# [Work item]
Write out word for word the lines from the one holding "Viewport: 1144px width, 444px" through the end of the data, and only those lines. Pictures stay out.

---------- Entries supplied ----------

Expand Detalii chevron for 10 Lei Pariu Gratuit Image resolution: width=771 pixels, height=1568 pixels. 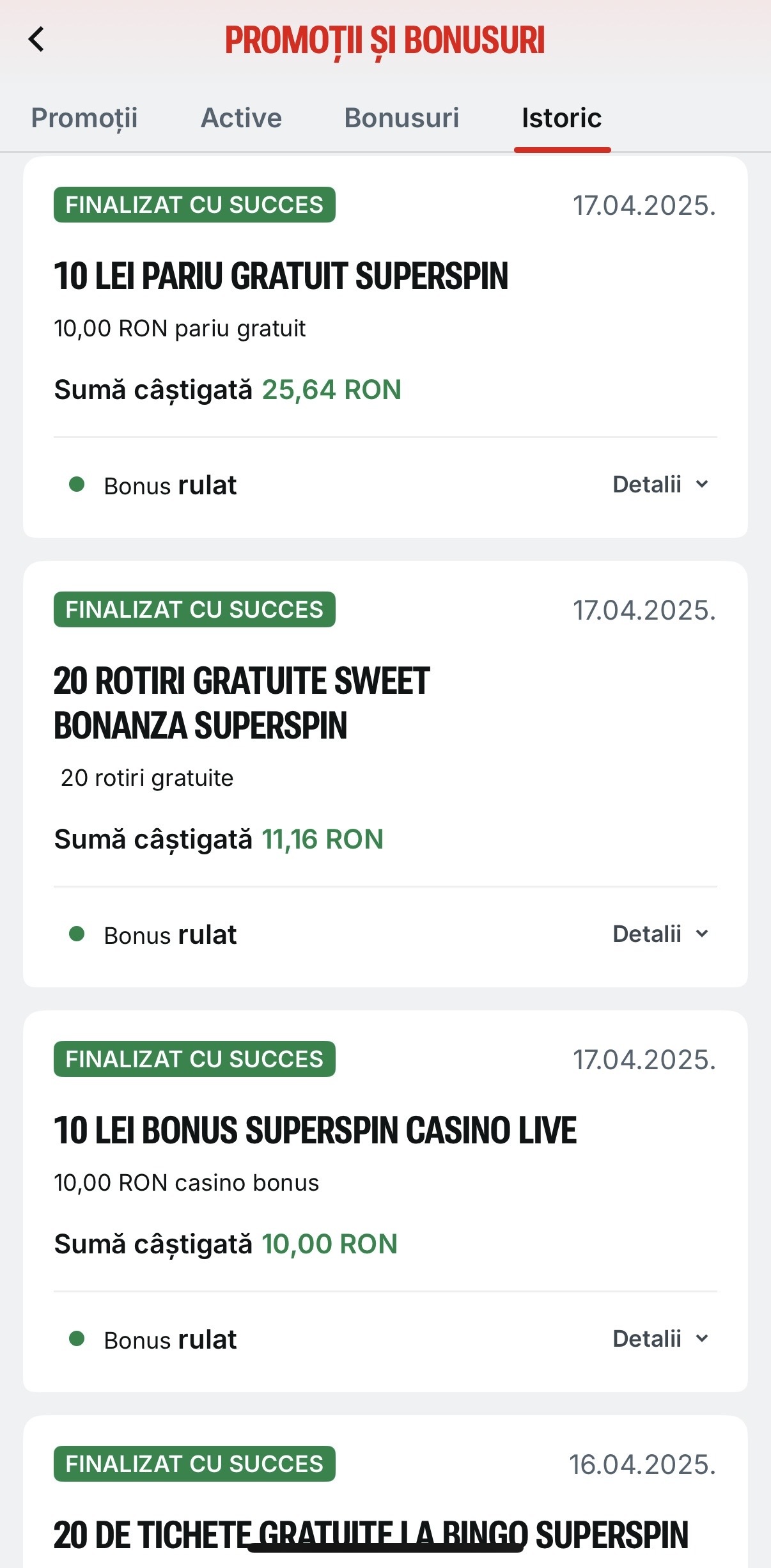(661, 485)
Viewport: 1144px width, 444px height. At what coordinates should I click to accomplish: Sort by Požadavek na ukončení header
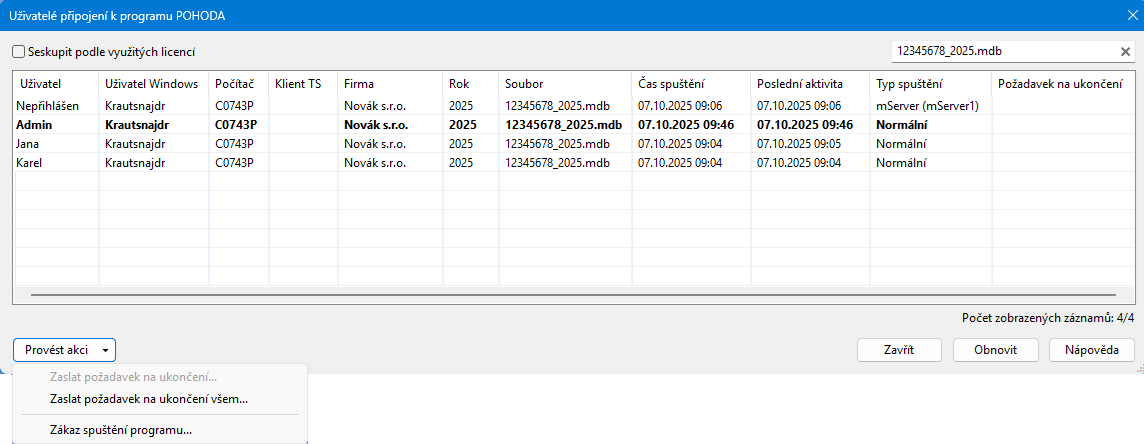[x=1060, y=84]
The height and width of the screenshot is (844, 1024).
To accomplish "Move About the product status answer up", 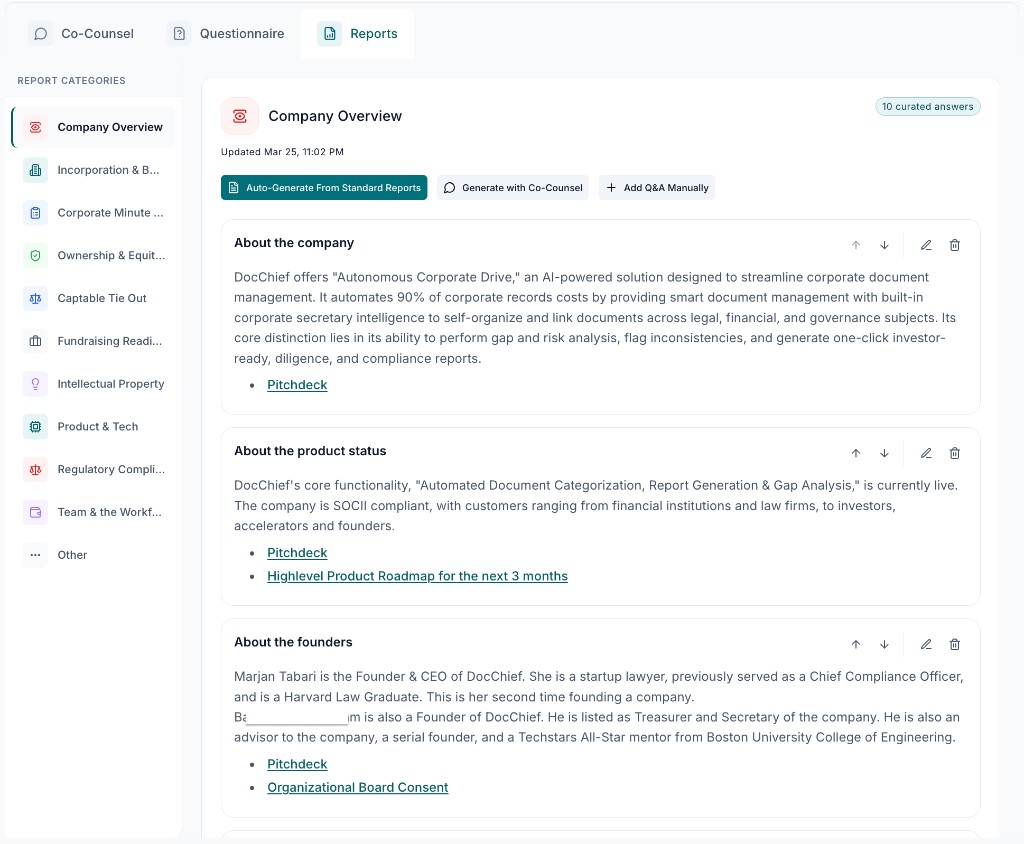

----------

# [Result of the exercise]
Viewport: 1144px width, 444px height. At what coordinates should I click to accomplish: Sort by Požadavek na ukončení header
[x=1060, y=84]
The height and width of the screenshot is (844, 1024).
To accomplish "Move About the product status answer up", 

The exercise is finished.